## Data for this exercise
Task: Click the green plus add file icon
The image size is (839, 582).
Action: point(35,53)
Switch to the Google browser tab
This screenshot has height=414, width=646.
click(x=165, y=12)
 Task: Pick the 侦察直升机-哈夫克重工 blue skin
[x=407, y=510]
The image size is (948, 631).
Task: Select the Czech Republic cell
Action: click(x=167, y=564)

...

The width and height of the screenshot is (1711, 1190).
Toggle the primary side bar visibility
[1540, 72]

## Exercise
Count how many lines in the entries above contain the word "Task". Reply with the number alone.

## Expected answer
3